Five bucks a night, air conditioner and radio included. Let me sign my life away. Up one flight of creaking stairs, through a dimly lit brown corridor, to heaven. By now my whole body was awash with perspiration and my back weary from the weight of possessions. Once inside I lowered my pack to the floor and dive bombed to the double bed below. My mind swirled round in psychodelic smoked thoughts. Hotels, directions, thirst, air conditioner, hunger, sleep, the motion of the bus ride still within me. I smelt badly and was dirty. I would shower and venture out to buy some mineral water and a sandwich.

With reckless effort I dug into my pack to get a towel, soap and comb. A short sharp pain shot across my midriff. And another. I straightened and stretched. My forehead went suddenly cold and shallow. A series of slow deep breaths calmed the situation and I set off down the corridor to the bathroom.

Barely enough time to close the door and remove my clothes had passed before a sickened feeling rose up from my centre. It soon enveloped my head and an overwhelming sense of dizziness weighted me. The cement floor below would not be a great place to fall to from this height, so in the one drooping motion I turned on the cold shower and sunk to me knees. The immediate sensation of the cold water being both soothing and a shock.

I pulled my towel down off the rack above and spread it out on the tiles below me, so as to lay on the floor, still aware that the bacteria which might abound could do worse than the present illness which was bombarding me into submission. At this point, I totally slumped into the foetal position, the water splashing forcibly onto my buttocks, sending random soft spray in every direction. I positioned my arm under my head so as to keep my ear, face in general, away from the part tiled and bare cement floor.

Some time later, I opened my eyes widely and suddenly. My focus directed straight in front on me. And there, blockading my central line of vision was the base of the toilet bowl. It was soiled, disgusting. A foul look and smell exhaled back at me as I breathed heavily. A large cockroach meddled playfully at its base and another family of bugs staked their claim. My focus regressed and scanned. The whole floor was despicable, and I was glad that I'd put my arm under my head. I had no idea how long I'd been laying there, but I knew that my body was weak. A general patheticness had overtaken me. I knelt up and let the water massage the top of my skull. It felt more like a skull than a head, I thought to myself! Another waft of slightness came over me.

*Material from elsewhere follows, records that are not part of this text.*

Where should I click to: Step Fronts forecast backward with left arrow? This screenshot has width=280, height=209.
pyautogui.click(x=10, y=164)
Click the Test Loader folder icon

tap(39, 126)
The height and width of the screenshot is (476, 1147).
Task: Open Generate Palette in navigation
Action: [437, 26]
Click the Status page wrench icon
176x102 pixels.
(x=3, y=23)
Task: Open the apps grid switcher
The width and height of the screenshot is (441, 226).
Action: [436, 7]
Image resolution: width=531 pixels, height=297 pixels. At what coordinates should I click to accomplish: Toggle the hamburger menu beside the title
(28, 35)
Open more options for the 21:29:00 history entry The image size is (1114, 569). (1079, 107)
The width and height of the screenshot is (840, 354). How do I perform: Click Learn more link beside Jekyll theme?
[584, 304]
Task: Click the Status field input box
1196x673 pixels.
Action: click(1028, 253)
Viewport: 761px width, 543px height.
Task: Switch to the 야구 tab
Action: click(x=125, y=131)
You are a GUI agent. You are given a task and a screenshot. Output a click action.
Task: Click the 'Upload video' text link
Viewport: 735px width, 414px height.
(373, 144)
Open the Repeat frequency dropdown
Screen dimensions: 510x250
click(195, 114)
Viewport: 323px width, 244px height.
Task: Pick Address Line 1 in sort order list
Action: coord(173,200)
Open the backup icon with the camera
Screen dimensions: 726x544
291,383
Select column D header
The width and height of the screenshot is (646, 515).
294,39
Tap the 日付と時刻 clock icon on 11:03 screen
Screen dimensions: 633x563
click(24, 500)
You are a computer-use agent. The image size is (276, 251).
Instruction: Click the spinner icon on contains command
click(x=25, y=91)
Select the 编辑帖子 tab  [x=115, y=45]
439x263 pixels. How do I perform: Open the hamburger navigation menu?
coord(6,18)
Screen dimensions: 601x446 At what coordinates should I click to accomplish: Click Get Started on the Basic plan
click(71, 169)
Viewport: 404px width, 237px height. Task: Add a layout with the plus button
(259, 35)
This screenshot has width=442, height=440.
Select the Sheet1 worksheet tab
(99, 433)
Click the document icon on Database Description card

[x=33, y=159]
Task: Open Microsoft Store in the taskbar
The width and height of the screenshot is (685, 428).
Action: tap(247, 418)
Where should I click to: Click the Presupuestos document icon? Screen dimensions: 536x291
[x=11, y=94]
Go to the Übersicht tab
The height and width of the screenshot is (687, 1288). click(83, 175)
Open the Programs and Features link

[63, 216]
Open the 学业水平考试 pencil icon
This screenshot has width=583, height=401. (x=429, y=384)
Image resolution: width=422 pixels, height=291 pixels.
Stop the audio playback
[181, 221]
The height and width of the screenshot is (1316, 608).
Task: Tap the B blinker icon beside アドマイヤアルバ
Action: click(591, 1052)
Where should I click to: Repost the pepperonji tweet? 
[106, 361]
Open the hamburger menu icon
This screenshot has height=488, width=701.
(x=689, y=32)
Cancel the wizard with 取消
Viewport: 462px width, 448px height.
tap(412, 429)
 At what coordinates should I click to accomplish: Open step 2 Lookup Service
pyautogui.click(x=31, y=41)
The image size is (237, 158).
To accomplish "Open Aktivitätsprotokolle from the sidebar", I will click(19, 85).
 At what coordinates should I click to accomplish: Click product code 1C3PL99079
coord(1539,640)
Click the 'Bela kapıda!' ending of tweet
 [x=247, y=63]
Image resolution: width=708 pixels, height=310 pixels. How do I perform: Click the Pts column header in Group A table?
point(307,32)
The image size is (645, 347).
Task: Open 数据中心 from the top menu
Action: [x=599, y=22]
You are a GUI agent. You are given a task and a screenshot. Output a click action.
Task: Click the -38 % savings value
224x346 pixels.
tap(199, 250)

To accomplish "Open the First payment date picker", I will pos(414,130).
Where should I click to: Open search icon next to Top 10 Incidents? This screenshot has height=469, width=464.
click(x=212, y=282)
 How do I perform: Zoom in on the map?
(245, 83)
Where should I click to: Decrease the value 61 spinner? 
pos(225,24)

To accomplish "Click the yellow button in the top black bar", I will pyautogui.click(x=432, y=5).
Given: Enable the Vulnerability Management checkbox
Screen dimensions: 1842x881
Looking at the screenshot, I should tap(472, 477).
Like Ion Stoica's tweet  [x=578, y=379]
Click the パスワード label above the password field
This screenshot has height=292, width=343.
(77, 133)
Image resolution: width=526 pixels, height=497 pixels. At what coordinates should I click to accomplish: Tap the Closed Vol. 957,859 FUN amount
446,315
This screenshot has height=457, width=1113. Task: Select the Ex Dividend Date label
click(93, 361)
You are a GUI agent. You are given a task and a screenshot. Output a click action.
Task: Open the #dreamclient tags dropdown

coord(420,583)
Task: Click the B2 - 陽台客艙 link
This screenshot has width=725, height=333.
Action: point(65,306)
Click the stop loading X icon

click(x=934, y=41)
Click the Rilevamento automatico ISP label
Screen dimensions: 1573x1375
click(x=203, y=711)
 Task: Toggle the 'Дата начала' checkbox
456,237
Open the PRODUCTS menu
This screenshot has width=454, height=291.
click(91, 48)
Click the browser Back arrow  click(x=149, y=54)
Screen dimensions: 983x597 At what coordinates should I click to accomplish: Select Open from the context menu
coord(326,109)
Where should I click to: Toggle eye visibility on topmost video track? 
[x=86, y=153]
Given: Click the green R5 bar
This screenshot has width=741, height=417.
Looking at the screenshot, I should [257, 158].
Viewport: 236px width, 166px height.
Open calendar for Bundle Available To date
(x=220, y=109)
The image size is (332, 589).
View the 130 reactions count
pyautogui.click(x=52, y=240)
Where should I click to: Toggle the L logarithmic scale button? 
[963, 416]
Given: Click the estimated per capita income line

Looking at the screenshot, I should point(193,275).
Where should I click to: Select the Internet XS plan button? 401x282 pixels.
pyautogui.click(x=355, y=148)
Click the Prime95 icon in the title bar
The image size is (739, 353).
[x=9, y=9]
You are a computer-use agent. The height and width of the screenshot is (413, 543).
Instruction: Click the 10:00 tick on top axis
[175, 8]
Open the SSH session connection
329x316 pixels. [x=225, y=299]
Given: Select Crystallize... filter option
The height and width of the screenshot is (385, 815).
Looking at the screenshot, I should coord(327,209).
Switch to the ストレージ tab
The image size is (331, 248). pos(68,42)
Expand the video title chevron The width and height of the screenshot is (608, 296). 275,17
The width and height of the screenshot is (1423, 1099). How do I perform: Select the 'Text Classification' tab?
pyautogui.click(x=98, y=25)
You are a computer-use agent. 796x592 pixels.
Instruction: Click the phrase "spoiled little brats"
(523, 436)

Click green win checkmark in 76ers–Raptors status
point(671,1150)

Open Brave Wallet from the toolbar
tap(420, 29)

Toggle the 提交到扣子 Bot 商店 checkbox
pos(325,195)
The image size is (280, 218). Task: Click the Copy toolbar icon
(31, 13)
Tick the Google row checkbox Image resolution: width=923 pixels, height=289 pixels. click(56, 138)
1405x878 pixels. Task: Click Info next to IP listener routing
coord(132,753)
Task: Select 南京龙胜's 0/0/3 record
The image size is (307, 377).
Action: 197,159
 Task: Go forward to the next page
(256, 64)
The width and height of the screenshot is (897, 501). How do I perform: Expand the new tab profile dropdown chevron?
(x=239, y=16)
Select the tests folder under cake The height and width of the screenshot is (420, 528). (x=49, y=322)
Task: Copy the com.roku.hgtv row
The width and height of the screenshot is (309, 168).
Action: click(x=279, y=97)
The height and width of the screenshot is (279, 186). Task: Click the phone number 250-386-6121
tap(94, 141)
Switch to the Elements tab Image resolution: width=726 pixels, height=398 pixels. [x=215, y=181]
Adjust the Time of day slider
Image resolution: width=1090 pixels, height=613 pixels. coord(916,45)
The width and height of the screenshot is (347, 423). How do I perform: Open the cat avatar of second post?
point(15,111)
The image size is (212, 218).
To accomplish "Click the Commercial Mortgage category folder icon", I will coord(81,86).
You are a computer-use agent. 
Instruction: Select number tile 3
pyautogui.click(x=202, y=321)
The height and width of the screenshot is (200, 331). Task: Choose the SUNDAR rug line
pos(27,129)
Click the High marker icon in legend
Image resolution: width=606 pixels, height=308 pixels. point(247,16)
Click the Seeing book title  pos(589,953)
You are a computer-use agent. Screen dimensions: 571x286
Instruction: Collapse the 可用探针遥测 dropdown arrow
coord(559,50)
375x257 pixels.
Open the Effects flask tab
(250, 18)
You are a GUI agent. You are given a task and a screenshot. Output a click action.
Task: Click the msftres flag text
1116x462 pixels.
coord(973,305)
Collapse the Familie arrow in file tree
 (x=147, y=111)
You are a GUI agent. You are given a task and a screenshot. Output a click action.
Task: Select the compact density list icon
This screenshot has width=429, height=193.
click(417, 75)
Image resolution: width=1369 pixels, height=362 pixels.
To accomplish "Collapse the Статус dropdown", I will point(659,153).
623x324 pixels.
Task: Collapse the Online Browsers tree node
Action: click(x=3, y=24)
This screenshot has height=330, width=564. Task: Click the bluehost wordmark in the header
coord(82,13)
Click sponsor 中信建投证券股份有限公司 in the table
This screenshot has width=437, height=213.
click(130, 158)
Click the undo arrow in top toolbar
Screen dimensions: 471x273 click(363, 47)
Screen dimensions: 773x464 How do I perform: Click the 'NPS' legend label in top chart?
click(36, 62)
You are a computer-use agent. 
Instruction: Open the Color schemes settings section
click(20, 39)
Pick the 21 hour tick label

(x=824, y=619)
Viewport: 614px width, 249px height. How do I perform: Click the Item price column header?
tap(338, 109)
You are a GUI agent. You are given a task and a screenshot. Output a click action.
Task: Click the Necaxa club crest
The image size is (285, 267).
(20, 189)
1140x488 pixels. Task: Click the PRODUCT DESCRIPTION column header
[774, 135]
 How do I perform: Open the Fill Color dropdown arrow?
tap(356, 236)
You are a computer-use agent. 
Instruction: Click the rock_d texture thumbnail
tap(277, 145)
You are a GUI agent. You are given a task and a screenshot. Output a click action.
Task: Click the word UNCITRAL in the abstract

In one mighty surge of energy I stood up. All the time focussing my face on the refreshing cool spray of the shower; all the time being careful not to allow more than the elusive millilitre into my mouth. With the careless nature of one whose only want in life was to return to his room without passing out I picked up my clothes and towel and pressed them to my front. Loincloth of a madman. Still dripping wet and with hazy focus I trundled out of the bathroom and down the hallway to my room. The inevitable happened. Someone came up the stairs behind me, exposed to the full curvature of my exposed posteria. I couldn't care less; I opened my door and locked it behind me. With the relief of the required destination, I passed from that living world to some other. The instant my body lay horizontal, there was a total disregard to motion, time or even the dampened state I was in. I was away to consult with higher advisers to the medicinal plot.

Four hours later I woke. A litre and a half of mineral water renewed lost liquids and several sandwiches touched on the backlog of needed sustenance. I sat staring out onto the streets of Rio. What an introduction my first day in Brazil had been. But now I was ready for all ...... the beaches, pounding the streets and visiting all the regulation tourist spots. The "Brasileños" said that God took six days to build the world; the seventh he devoted to Rio! It was my brief to inspect their criteria for such boasting.